**EXERCISE MATERIALS:**

-----

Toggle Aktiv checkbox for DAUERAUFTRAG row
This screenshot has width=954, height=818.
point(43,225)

-----

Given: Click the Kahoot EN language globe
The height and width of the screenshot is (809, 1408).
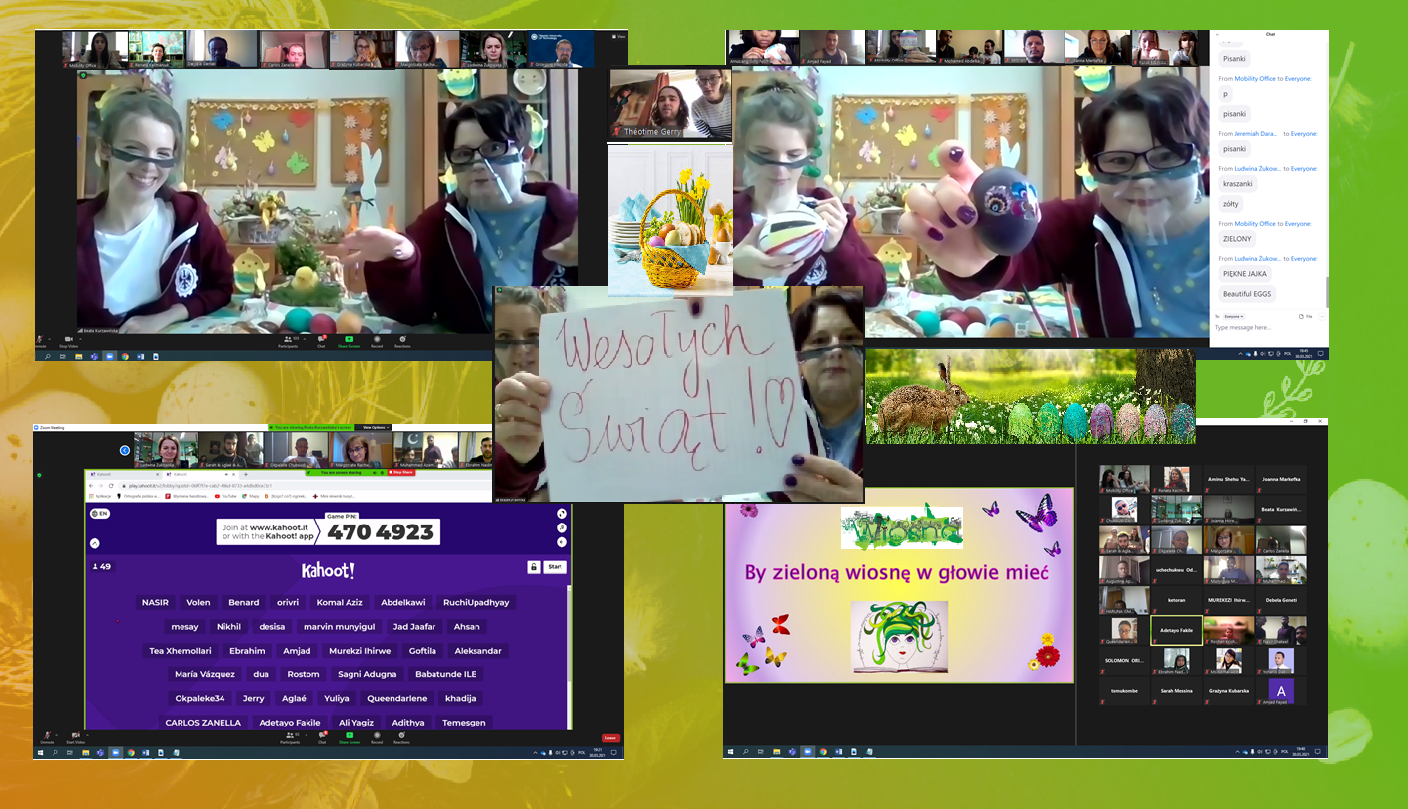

-----

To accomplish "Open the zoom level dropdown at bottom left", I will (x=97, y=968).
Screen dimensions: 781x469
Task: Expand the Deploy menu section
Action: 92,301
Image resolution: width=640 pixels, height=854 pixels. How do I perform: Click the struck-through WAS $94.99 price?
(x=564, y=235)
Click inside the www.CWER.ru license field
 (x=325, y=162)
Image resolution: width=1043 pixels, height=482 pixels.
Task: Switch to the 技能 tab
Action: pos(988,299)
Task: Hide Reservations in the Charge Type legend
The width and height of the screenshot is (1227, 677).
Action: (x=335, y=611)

-----

**EXERCISE AIM:** Format the items that open with the line containing "Image resolution: width=640" and close with the line containing "Action: pos(988,299)" as a numbered list, leaving out any blank lines.

**EXERCISE OUTPUT:**
1. Image resolution: width=640 pixels, height=854 pixels. How do I perform: Click the struck-through WAS $94.99 price?
2. (x=564, y=235)
3. Click inside the www.CWER.ru license field
4.  (x=325, y=162)
5. Image resolution: width=1043 pixels, height=482 pixels.
6. Task: Switch to the 技能 tab
7. Action: pos(988,299)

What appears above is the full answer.